## Records from a data source
==================================================

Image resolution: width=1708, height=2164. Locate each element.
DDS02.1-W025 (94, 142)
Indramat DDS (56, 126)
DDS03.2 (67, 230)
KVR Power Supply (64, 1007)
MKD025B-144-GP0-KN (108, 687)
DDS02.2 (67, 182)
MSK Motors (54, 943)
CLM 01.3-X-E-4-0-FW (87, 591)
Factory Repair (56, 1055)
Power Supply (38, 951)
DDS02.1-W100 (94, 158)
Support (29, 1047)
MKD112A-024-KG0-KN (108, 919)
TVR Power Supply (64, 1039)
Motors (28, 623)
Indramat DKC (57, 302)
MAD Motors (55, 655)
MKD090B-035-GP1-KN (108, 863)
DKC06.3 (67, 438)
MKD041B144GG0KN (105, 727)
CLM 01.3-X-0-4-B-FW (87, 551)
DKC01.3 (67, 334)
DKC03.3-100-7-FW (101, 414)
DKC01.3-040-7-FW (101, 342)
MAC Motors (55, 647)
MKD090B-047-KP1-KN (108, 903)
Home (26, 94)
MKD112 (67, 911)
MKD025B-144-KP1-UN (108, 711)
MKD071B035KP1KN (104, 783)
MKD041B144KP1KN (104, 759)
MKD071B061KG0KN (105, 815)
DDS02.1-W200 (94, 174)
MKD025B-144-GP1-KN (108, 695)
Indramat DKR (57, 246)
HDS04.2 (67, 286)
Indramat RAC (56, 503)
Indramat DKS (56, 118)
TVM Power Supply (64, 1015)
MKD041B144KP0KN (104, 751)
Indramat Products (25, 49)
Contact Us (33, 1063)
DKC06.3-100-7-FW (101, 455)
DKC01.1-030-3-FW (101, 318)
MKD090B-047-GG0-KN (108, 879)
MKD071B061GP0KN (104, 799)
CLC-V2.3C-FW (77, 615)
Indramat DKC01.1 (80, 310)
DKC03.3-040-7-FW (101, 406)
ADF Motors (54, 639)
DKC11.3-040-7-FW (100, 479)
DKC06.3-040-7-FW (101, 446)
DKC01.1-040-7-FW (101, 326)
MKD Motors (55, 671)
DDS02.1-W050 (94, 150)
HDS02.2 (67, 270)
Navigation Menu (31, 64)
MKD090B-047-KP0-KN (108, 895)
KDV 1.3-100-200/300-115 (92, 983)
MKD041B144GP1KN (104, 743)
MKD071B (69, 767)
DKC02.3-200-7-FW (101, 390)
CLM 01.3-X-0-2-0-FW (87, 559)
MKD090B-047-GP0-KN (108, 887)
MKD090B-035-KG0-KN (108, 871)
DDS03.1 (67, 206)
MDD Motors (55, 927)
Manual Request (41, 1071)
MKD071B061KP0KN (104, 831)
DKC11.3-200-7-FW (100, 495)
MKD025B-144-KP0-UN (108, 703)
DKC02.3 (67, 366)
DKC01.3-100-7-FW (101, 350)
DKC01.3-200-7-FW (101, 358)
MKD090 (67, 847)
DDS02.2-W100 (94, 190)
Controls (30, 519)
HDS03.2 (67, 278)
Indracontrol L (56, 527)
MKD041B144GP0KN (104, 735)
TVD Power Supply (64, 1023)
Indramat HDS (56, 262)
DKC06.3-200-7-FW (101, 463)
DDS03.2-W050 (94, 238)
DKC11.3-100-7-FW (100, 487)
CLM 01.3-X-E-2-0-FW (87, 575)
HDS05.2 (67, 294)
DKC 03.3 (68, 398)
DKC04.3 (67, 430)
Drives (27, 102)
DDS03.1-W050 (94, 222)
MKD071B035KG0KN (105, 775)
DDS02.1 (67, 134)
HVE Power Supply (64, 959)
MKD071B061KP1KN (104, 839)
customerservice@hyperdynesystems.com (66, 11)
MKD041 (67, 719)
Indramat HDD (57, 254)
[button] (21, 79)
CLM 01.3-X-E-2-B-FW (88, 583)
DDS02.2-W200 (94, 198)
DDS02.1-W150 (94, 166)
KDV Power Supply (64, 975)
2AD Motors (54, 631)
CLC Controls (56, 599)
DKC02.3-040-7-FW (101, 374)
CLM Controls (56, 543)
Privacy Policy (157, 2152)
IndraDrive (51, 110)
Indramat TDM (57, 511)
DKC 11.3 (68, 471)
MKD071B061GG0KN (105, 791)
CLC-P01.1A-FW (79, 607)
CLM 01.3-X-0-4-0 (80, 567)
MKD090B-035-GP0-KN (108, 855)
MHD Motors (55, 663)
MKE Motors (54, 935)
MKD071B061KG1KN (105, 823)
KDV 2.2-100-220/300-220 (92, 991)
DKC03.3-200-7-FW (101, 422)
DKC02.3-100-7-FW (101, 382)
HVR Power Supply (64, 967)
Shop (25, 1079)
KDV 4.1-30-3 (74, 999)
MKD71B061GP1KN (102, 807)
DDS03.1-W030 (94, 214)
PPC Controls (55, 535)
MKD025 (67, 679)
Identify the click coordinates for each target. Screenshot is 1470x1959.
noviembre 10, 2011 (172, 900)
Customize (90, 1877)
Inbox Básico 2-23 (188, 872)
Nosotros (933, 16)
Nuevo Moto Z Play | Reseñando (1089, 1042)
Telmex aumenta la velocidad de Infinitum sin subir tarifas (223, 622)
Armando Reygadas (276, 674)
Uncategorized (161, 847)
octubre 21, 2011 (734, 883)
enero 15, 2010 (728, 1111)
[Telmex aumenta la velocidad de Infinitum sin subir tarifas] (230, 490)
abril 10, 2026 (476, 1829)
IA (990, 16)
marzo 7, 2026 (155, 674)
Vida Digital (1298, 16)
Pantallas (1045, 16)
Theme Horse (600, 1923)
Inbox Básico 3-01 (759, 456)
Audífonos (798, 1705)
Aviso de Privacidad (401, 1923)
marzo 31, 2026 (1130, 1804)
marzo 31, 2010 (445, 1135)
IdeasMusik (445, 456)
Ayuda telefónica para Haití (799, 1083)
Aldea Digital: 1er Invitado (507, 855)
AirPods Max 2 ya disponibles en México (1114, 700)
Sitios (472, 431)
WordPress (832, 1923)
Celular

==================================================

## Task statement
Work out how many lines in the data above contain the word "subir" and respond with that number only.

## Output below
2